**Selection**
To begin with, we define a specific simplex in a (k − 1)-dimensional space, as studied in Lange & Wu (2008). We propose large-margin classifiers using the simplex coding, while the classifiers introduced in Lange & Wu (2008) and Wu & Wu (2012) are regression-based methods. In this setting, a simplex is defined as a k-regular polyhedron in a (k − 1)-dimensional Euclidean space. For example, when k =3, the simplex is an equilateral triangle in ℝ², and when k = 4, it is a regular tetrahedron in ℝ³. For a multicategory classification problem with k classes, define W as the collection of k vectors in ℝ^k−1 with elements

W_{j} = {\begin{matrix} {(k - 1)}^{- 1 / 2} ζ, & j = 1, \\ - (1 + k^{1 / 2}) / {{(k - 1)}^{3 / 2}} ζ + {k / (k - 1)}^{1 / 2} e_{j - 1}, & 2 \leq j \leq k, \end{matrix}

where ζ is a vector with length k − 1 and each element 1, and e_j is a vector in ℝ^k−1 such that its every element is 0, except the jth element is 1. One can check that W = {W₁, …, W_k} forms a simplex with k vertices in the (k − 1)-dimensional space. The centre of W is at the origin, and each W_j has Euclidean norm 1.

The set {W₁, …, W_k} defines k directions in ℝ^k−1, and the angles between any two directions are equal. Every vector in ℝ^k−1 generates k different angles with respect to {W₁, …, W_k}. Assume that the angles are in [0, π]. Let W_j represent class j. For a fitted f̂, our method is to map x to f̂(x) ∈ ℝ^k−1, and predict ŷ to be the class whose corresponding angle is the smallest. In particular, we let ŷ = argmin_j ∠(W_j, f̂), where ∠(·, ·) denotes the angle between two vectors. Based on the prediction rule, we can split the space ℝ^k−1 into k disjoint classification regions, whose definition is given below, together with a boundary set.

**Task statement**
In the passage on simplex coding, what shape is the simplex when k = 4? The data that follows has no connection to the passage on simplex coding.

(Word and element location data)
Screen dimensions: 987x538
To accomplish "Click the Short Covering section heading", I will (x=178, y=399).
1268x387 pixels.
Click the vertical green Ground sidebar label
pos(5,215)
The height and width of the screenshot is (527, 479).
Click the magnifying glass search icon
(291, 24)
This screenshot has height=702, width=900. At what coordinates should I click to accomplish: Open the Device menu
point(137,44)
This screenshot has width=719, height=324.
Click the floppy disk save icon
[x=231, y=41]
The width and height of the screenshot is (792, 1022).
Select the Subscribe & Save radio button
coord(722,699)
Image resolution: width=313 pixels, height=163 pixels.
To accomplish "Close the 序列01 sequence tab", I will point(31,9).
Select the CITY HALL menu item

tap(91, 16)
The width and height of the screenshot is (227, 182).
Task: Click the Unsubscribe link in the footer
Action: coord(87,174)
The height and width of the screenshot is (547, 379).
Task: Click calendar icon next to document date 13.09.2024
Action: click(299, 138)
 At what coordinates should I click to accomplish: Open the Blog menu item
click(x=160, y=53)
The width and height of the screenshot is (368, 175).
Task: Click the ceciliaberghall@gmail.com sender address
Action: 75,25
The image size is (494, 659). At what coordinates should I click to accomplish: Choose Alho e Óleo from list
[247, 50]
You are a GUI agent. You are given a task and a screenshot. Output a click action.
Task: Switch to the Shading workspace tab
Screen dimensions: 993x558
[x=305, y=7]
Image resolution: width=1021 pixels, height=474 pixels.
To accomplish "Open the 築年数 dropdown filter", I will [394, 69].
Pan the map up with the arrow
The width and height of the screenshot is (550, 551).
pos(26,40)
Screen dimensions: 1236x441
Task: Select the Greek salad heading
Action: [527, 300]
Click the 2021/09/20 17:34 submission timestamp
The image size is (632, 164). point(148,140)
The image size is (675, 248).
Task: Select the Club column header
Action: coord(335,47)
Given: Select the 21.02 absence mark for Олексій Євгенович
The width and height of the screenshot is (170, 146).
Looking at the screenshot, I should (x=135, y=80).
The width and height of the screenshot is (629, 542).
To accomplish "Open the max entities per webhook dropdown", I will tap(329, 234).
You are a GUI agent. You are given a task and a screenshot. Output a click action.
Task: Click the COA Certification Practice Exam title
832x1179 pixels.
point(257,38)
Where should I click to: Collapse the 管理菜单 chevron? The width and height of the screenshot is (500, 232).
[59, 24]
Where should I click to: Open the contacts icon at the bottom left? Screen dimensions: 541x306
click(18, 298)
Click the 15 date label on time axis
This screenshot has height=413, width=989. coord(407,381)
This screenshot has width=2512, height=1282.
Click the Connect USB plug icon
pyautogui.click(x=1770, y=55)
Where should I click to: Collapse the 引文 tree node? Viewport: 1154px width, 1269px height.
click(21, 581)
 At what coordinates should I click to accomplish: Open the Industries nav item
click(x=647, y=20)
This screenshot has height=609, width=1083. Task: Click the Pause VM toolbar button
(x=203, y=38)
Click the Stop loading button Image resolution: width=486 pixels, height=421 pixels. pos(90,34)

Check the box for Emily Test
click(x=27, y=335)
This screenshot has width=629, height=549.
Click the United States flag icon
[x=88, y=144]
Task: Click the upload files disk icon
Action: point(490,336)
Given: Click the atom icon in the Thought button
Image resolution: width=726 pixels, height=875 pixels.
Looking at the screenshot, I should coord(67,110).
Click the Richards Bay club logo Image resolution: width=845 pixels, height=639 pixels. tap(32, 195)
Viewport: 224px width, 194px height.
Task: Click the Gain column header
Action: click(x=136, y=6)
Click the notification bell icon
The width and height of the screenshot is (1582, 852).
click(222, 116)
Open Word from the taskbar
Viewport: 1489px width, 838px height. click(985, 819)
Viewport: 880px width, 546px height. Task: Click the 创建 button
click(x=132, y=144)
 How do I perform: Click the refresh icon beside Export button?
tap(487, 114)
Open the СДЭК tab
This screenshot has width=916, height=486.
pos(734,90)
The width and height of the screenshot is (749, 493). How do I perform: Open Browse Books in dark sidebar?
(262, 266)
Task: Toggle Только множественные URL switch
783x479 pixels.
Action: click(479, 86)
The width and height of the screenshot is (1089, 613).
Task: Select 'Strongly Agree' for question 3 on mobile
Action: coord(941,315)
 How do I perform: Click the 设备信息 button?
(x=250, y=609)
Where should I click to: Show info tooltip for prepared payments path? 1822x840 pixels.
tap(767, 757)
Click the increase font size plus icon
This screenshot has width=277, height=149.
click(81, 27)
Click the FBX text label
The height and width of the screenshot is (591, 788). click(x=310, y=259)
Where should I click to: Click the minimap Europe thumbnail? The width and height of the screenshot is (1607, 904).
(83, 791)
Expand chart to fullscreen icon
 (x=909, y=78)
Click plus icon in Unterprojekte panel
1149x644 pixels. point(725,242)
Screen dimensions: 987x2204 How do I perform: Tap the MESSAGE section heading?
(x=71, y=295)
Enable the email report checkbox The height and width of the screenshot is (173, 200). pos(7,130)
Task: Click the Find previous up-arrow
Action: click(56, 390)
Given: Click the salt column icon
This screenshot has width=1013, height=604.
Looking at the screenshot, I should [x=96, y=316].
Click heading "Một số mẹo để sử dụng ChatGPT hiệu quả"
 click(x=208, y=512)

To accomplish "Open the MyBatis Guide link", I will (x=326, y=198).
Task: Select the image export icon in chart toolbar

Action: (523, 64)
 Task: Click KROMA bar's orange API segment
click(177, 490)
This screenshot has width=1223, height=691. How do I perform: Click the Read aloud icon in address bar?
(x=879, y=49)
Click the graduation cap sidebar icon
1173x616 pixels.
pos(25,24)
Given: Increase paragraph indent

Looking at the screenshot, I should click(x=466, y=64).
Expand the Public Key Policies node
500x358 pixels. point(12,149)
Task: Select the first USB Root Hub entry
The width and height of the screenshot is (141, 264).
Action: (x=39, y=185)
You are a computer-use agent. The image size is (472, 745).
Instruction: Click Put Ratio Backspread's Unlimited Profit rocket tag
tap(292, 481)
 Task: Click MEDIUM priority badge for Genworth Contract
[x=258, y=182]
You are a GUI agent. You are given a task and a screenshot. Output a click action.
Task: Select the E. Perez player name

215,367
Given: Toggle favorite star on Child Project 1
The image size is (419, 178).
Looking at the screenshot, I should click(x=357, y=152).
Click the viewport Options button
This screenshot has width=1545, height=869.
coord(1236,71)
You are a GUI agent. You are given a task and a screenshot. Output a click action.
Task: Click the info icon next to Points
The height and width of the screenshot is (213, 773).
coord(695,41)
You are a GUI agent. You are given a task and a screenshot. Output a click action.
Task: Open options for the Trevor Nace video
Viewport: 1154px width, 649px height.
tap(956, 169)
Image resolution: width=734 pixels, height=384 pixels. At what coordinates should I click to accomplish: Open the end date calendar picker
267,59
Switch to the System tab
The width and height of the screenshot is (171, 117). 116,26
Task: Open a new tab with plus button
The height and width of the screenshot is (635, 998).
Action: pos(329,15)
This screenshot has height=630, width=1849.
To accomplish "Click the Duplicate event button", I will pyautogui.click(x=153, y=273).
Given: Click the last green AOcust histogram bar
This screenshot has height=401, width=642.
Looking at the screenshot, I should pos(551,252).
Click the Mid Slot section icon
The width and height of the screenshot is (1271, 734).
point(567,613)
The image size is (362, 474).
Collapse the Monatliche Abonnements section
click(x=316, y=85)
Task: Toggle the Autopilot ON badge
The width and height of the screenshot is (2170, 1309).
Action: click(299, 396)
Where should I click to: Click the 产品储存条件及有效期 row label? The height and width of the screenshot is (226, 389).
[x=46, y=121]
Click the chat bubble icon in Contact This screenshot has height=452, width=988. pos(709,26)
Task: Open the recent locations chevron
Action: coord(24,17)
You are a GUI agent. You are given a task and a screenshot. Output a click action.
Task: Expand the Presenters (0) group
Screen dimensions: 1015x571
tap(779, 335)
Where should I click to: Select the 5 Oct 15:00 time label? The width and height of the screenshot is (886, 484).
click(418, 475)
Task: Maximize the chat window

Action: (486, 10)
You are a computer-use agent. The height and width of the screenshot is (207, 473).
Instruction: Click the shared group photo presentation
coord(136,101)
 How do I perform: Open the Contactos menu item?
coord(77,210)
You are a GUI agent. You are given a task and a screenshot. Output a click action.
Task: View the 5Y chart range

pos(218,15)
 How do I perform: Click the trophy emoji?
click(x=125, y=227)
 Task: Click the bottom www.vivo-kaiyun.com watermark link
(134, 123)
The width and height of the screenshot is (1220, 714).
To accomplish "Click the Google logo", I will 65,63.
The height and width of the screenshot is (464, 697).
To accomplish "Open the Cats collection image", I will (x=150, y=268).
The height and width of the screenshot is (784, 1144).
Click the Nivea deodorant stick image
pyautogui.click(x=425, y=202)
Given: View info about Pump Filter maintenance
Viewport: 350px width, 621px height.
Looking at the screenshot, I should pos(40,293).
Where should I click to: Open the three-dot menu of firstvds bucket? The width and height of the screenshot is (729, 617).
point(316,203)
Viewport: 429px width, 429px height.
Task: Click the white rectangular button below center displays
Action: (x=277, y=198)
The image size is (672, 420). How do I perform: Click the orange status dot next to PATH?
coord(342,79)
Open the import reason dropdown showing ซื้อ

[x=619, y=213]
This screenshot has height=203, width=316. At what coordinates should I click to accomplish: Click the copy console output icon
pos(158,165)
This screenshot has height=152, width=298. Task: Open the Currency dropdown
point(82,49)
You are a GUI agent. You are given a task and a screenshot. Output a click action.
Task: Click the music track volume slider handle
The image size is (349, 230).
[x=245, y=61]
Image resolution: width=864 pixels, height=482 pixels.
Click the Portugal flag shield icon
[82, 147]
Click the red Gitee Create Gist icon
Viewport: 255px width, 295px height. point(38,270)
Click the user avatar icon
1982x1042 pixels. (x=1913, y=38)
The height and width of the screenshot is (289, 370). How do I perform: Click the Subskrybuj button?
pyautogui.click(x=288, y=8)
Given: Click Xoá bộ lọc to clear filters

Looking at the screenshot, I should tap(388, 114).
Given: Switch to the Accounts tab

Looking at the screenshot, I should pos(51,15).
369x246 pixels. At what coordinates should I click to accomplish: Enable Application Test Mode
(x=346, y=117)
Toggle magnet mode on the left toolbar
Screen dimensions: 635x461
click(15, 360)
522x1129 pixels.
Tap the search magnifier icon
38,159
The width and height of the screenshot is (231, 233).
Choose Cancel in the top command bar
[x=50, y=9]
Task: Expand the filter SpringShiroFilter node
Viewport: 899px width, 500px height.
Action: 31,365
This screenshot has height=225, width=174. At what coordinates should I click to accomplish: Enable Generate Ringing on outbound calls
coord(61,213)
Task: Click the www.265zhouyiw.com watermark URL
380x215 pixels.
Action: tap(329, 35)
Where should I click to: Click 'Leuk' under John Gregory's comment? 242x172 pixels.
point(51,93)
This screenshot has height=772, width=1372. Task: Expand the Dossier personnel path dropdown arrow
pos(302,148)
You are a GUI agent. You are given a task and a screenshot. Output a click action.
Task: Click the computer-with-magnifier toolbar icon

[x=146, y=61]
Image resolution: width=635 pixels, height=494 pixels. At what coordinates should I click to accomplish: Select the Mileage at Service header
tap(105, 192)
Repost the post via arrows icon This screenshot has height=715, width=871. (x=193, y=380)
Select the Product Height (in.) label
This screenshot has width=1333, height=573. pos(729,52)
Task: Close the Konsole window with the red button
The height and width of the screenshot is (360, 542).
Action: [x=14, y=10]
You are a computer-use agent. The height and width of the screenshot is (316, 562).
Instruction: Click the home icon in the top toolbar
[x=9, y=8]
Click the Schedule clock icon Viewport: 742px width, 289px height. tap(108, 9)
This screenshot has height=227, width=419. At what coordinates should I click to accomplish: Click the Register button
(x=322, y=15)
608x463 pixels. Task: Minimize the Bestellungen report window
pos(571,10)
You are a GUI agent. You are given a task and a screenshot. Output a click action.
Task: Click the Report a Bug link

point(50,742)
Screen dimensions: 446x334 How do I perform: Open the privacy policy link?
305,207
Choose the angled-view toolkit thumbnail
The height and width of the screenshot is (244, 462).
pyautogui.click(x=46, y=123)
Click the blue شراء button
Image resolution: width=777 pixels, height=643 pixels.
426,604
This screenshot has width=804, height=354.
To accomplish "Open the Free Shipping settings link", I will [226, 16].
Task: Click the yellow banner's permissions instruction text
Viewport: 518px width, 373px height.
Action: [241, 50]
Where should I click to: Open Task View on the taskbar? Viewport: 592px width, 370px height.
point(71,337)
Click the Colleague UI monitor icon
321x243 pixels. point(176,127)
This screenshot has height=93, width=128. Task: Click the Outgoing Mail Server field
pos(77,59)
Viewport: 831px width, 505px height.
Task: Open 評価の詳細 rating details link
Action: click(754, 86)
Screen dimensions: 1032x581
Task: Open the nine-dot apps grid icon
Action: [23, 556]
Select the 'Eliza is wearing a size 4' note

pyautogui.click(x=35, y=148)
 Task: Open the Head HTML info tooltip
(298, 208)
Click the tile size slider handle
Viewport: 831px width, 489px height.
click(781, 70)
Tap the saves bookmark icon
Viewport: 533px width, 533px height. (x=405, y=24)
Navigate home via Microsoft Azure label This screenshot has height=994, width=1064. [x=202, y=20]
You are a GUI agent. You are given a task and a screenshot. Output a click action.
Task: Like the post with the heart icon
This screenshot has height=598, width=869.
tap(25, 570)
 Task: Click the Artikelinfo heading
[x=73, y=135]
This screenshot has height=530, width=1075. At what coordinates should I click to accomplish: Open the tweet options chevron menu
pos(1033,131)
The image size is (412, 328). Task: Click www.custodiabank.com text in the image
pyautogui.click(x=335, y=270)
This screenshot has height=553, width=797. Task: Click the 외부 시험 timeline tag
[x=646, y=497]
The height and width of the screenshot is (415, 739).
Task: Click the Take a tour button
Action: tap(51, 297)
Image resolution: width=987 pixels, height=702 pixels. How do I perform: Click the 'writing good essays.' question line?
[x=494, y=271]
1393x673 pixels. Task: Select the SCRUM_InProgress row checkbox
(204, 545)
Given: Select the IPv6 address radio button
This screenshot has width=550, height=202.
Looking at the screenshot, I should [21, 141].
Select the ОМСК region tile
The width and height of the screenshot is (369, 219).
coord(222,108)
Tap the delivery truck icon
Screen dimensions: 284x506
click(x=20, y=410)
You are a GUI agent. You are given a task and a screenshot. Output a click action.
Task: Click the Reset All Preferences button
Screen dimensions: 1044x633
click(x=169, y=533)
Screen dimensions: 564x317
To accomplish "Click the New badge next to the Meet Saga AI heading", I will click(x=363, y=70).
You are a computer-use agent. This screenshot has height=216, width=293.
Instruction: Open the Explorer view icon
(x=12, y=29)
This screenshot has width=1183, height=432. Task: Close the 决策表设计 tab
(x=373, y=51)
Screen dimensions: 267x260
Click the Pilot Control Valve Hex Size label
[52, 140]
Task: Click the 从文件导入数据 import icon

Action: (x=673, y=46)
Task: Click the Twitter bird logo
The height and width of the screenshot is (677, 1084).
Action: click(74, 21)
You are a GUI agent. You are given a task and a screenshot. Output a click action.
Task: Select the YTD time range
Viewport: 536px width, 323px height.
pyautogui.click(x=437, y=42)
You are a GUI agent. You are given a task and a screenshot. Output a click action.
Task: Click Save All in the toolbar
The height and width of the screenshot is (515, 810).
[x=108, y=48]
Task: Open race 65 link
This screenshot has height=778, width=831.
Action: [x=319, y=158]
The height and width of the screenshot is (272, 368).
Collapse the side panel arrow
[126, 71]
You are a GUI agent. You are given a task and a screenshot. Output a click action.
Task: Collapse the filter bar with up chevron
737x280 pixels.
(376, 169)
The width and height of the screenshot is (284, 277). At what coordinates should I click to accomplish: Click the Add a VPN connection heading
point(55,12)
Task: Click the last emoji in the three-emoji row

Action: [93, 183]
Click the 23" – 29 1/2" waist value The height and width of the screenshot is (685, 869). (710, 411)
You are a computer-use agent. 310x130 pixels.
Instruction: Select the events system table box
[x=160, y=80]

**Solved problem**
A regular tetrahedron in ℝ³.